S. Ahmet Arvasî’nin ilmi ve fikrî alana yönelmesinin sebebi bir "Sır"dır. Bu hususu, vefatından sonra "Şiirlerim" adıyla yayınlanan şiir kitabının takdiminde kendisi şöyle dile getirir: "Vaktiyle şairliğe özenmiş ve yazdıklarımı "Sır" adını verdiğim bir kitapçıkta toplamıştım. O zaman, Ahmet Cezzar Arvasî imzasını kullanıyordum. 1955 yılında, daha yirmi üç yaşında bir delikanlı iken yayınladığım ve mürettip hataları ile dolu bu kitapçığımı, her nedense hiç sevmedim ve âdeta şairliğe küstüm. Kendimi, fikrî çalışmalara verdim".
Arvasî, mesleği icabı, gençlerin her gün yüzlerce sorularına muhatap olmuştur. Gençlerin meseleleri ve buhranları ile birlikte yaşamış; onların şüphelerini, arayışlarını ve çırpınışlarını -ister istemez- kendisi de bizzat yaşamış ve bu dertler kendisini gece gündüz meşgul etmiştir. İşte bu çetin dönemde Kendini Arayan İnsan, İnsan ve İnsan Ötesi, Eğitim Sosyolojisi, Türk-İslâm Ülküsü, İlm-i Hâl gibi kitapları yazmış, böylece hem gençlere, hem kendisine yardım etmek istemiştir.
Sır, S. Ahmet Arvasî’nin on altı yaşında yazmaya başladığı ve yirmi üç yaşında şiirlerini yayınladığı kitapçığa verdiği isimdir. Anlaşılacağı gibi, Arvasî, önce şiirle "Sır"rın peşine düşmüş, sonra "Sır"rı arayışını, buluşunu, anlayışını fikir alanında sürdürmüştür. Arvasî, kendisinden önce insanı ve insanın sırlarını arayan dehalar kafilesine "çılgın bir çığlıkla" katılmıştır. Şairliğe devam etse poetika yazacak olan Arvasî, âdeta önce poetikasını yazan bir şair gibi, bir mütefekkir olarak fikrî eserlerini yazmadan önce yaptığının ne olduğunu ve bunun nasıl yapıldığını yazmıştır. Bunu bir benzetme ile ifade edecek olursak, Salvador Dali örneğine dönmemiz gerekmektedir: S. Dali’nin resimlerini yapmadan önce resmin ve ressam anlayışının ne olduğunu resmetmesi ve sonra kendi resim anlayışıyla yaptığı eserleri ortaya koyması şeklinde kavranmalıdır.

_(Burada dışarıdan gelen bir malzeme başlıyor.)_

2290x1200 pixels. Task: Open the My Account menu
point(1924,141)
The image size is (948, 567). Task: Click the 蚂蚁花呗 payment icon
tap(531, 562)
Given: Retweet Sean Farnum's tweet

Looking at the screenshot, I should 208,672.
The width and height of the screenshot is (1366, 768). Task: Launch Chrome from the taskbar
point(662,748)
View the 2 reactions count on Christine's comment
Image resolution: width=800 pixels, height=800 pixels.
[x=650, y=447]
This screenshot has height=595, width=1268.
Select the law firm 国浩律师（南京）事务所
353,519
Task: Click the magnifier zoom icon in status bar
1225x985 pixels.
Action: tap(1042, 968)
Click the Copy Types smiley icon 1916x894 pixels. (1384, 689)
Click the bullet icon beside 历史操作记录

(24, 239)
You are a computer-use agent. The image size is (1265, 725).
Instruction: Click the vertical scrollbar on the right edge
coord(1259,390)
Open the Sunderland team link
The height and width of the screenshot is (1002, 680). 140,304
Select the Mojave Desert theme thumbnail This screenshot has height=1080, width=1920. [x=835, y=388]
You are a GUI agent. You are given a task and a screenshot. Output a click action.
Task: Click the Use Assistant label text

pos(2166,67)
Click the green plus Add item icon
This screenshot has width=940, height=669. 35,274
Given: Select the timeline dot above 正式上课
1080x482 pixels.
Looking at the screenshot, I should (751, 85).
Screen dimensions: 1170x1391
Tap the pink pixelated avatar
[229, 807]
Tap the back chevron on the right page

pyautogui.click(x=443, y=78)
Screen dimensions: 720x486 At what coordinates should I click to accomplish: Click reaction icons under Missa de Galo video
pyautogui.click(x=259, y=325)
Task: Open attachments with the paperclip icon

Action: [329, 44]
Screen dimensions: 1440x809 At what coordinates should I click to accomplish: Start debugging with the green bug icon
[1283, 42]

Arvasî, ilmî ve fikrî meselelerde nerede durduğunu, ilmî ve fikrî meselelere nasıl baktığını, baktığında ne gördüğünü, gördüklerinden başkalarının ve kendisinin ne anladığını, bunların "ne olduğunu ve nasıl olduğunu" bizlere "Kendini Arayan İnsan", "İnsan ve İnsan Ötesi" kitaplarında açıklar.
İnsan için varlık, zaman, kendisi, hayat ve eser her zaman bir muammadır. İnsan, kıymeti kendinden menkul, bir o kadar hakikati meçhul, muğlâk, müphem yol ve yöntemlerle kendi sırrını ve kendisine sır olan konuları çözemez. Arvasî, bu konuda tespitlerini, teşhislerini, tenkitlerini, iddia ve ispatlarını eserlerinde ortaya koyar. S. Ahmet Arvasi, kendini aramaya ve bulmaya, bulduklarını anlamaya, anladıklarını bilmeye, bildiklerini bildirmeye çalışır.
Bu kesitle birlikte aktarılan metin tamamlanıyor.